Ihren Familienstammbaum haben Jähnkes aus Strehlen bisher nicht groß erforscht, belegt ist jedoch, dass ein Hof Jähnke seit 1909 existiert und es auch davor bäuerliche Vorfahren gab.

Mit der Wende stand vor Ulrich und Christel Jähnke die Wahl, die mit LPG-Gründung eingebrachten Inventarbeiträge in der Agrargenossenschaft Karstädt zu belassen und sich beruflich umzuorientieren (AG-Arbeitskräfte wurden reduziert) oder sich die Beiträge als Kühe auszahlen zu lassen und einen Neuanfang als Wiedereinrichter zu wagen. Jähnkes entschieden sich für eine Wiederbelebung des bäuerlichen Hofes.

„Wir haben bei Null angefangen, alles allein erkämpft und sind stolz darauf“, betont Christel Jähnke (64). In Eigenregie bauten sie ein Stallgebäude als Anbindestall für 20 ausgeloste Kühe um. Gefüttert wurde per Hand und Karre, gemolken anfangs mit Kannen-, später Rohrmelkanlage. Mit Erweiterung des Kuhbestands auf 50 Tiere wurde ein LPG-Güllestall mitgenutzt. Das Melken erfolgte weiter im Anbindestall, was mit aufwendigem Hin- und Herkehren sowie Anbinden der Tiere verbunden war.

Mit Erkrankung ihres Mannes führte Christel Jähnke ab 1995 den Stall allein weiter. 2001 ein Tiefpunkt: Ulrich Jähnke, 54-jährig, verstarb. „Wie weiter?“ Und überhaupt: „Weiter oder aufhören?“ „Wir entschieden, wir machen weiter, denn wir hatten bereits viel Arbeit und Geld investiert“, blickt Christel Jähnke zurück. „Auch ich konnte mir nicht vorstellen, dass der Hof leer stehen soll“, erzählt Sohn David (36), der bereits als Junge zu Hause half, 1999 eine Ausbildung als Landwirt abschloss und auf dem elterlichen Hof arbeitet. „Die Kühe und damit die Milch abschaffen und nur Marktfrüchte anbauen, geht auch nicht. Die Ackerfläche ist zu klein, um eine Familie zu ernähren“, erklärt David.

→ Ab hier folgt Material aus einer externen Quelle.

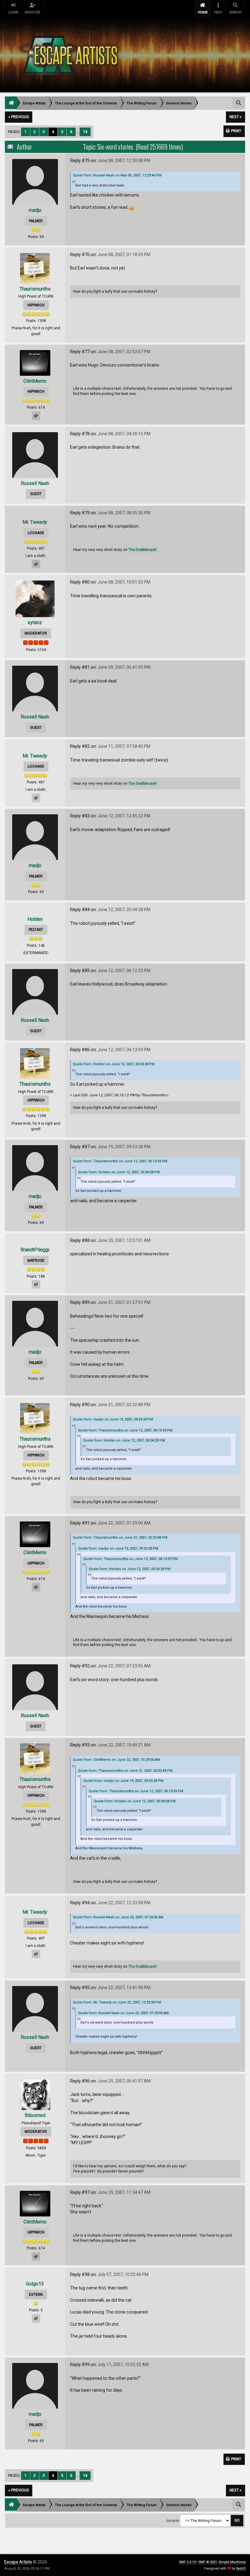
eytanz (35, 622)
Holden (35, 919)
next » (235, 117)
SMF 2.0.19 (187, 2562)
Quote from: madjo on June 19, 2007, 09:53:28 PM (113, 1419)
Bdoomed (35, 2115)
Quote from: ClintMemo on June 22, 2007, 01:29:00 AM (116, 1760)
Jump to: (173, 2521)
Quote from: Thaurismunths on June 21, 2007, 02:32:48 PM (120, 1537)
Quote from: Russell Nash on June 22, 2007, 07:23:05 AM (118, 1917)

So wurde weiter investiert: in Hofbefestigung, einen neuen Melkstand sowie Milchlager. Auch wurde der Güllestall als Laufstall komplett rekonstruiert und mit einem Futtergang erweitert, so dass der Tierbestand auf 68 Kühe erhöht werden konnte. Hilfe brachte auch ein neues Gesicht: Davids Lebensgefährtin Susann, Tierwirtin, übernahm das Melken.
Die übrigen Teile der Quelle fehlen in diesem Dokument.